▶ [TASK ITEM]:
Lines from the line with "outdoor (53, 2093)" to the line with "idee camera da letto (23, 2039)" in the entries below, and only those, must be output exactly, with both ends included.

(Pixel coordinate grounding data)

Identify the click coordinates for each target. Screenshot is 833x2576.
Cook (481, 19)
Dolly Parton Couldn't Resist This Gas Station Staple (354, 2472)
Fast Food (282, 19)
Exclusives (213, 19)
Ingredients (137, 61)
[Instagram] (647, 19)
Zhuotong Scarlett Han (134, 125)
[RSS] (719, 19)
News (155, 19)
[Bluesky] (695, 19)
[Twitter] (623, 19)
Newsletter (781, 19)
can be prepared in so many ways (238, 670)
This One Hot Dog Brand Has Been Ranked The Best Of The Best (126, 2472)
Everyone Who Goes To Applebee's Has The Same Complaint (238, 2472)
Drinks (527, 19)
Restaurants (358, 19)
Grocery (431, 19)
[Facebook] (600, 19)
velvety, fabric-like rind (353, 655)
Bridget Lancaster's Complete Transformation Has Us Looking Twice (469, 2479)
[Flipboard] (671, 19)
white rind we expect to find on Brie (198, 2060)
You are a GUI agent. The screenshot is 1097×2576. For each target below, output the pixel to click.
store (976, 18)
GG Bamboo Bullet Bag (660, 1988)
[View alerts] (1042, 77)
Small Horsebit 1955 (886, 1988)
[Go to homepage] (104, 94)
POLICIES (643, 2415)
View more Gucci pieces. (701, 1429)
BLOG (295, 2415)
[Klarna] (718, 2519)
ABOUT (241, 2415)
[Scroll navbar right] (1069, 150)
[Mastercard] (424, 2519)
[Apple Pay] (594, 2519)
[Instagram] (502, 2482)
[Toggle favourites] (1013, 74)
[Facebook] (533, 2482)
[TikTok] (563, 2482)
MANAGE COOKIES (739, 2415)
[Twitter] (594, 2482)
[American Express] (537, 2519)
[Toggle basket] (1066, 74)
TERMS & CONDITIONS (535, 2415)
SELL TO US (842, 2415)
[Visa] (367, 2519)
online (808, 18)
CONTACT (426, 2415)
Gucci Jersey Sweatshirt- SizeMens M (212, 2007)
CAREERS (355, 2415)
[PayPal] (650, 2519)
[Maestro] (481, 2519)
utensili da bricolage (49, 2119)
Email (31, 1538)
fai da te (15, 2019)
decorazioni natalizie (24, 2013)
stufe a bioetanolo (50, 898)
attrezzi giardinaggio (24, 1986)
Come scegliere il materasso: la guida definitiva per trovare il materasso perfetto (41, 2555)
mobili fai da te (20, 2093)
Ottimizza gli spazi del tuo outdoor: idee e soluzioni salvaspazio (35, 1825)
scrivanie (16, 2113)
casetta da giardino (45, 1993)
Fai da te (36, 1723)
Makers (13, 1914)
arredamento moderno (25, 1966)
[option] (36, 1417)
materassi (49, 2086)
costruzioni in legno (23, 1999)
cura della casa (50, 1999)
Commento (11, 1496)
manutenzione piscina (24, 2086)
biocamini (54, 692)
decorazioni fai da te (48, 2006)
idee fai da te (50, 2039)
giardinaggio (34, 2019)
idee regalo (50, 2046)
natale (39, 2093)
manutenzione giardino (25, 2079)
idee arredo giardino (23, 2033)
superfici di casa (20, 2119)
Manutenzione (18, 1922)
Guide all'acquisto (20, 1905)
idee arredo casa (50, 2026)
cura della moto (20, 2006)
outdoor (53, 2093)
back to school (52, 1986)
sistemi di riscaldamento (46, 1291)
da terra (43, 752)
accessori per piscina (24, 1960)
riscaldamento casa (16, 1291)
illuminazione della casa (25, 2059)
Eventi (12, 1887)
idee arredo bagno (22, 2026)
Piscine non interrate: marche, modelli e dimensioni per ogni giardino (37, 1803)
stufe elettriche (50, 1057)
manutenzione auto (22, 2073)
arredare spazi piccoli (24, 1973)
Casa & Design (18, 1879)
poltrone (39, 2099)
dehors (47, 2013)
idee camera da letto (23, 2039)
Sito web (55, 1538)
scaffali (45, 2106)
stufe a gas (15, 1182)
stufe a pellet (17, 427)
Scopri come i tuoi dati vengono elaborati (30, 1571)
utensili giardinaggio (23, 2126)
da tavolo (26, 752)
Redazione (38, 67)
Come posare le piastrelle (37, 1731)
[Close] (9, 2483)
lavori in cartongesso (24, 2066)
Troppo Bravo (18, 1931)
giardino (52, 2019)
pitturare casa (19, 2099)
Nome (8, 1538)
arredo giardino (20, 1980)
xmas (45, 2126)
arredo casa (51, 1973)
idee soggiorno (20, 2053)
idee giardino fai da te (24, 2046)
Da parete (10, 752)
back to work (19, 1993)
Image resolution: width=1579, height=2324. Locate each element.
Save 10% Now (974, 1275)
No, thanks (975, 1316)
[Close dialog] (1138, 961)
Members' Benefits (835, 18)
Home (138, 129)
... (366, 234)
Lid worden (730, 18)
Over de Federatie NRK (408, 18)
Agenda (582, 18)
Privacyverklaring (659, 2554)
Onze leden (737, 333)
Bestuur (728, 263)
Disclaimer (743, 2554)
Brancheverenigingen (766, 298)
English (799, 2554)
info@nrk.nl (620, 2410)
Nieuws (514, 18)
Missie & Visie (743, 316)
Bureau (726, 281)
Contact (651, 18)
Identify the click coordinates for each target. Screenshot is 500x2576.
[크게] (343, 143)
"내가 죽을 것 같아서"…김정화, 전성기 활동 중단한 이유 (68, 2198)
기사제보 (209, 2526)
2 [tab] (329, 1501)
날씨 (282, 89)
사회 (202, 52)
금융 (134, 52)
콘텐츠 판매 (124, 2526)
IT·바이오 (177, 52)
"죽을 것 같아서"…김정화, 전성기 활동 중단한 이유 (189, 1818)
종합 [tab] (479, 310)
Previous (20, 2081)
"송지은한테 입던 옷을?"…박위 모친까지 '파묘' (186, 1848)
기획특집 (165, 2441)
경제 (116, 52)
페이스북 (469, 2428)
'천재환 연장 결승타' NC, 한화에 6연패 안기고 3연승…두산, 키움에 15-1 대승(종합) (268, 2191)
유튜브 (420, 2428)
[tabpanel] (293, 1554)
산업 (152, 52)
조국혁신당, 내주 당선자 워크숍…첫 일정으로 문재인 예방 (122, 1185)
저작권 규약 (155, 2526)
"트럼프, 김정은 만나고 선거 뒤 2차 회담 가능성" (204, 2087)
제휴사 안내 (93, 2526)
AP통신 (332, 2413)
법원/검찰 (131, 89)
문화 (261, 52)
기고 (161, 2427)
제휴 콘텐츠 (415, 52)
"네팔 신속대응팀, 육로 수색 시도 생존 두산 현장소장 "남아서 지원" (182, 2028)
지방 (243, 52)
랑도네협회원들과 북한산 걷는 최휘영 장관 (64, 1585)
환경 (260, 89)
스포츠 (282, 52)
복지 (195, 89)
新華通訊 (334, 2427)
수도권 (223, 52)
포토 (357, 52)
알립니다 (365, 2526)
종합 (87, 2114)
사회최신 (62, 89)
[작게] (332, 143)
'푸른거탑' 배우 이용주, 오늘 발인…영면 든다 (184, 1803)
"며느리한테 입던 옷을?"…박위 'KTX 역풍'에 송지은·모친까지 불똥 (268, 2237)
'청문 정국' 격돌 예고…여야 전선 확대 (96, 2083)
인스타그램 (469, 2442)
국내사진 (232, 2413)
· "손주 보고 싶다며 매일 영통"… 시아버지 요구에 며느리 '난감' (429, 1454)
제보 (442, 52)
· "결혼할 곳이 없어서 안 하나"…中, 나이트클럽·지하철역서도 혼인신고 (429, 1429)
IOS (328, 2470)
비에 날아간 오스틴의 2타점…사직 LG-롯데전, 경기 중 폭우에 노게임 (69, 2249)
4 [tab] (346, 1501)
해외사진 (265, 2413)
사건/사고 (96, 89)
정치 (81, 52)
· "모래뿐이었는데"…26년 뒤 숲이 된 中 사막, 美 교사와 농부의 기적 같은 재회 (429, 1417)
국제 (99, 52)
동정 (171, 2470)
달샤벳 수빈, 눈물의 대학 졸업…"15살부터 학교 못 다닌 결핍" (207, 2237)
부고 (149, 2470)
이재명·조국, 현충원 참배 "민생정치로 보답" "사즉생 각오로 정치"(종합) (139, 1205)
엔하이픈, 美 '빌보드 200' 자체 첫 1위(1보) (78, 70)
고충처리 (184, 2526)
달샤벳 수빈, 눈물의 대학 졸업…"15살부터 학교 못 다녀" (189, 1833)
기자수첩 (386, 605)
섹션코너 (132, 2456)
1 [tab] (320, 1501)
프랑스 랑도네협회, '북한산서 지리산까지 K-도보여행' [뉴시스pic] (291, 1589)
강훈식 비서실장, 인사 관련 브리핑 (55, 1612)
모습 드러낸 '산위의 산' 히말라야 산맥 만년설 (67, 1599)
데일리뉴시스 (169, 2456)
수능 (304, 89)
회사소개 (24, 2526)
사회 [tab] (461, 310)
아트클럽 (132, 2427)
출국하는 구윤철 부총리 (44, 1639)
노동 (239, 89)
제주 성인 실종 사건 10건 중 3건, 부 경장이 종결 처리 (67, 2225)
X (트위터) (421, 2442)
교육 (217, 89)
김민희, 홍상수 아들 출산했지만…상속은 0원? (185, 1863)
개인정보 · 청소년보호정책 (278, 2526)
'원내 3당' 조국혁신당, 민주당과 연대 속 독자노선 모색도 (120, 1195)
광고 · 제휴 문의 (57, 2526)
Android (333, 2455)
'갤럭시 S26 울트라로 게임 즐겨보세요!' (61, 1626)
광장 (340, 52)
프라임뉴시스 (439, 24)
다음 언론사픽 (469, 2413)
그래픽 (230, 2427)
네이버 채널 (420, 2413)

▶ [TASK RESULT]:
outdoor (53, 2093)
back to school (52, 1986)
sistemi di riscaldamento (46, 1291)
da terra (43, 752)
accessori per piscina (24, 1960)
riscaldamento casa (16, 1291)
illuminazione della casa (25, 2059)
Eventi (12, 1887)
idee arredo bagno (22, 2026)
Piscine non interrate: marche, modelli e dimensioni per ogni giardino (37, 1803)
stufe elettriche (50, 1057)
manutenzione auto (22, 2073)
arredare spazi piccoli (24, 1973)
Casa & Design (18, 1879)
poltrone (39, 2099)
dehors (47, 2013)
idee camera da letto (23, 2039)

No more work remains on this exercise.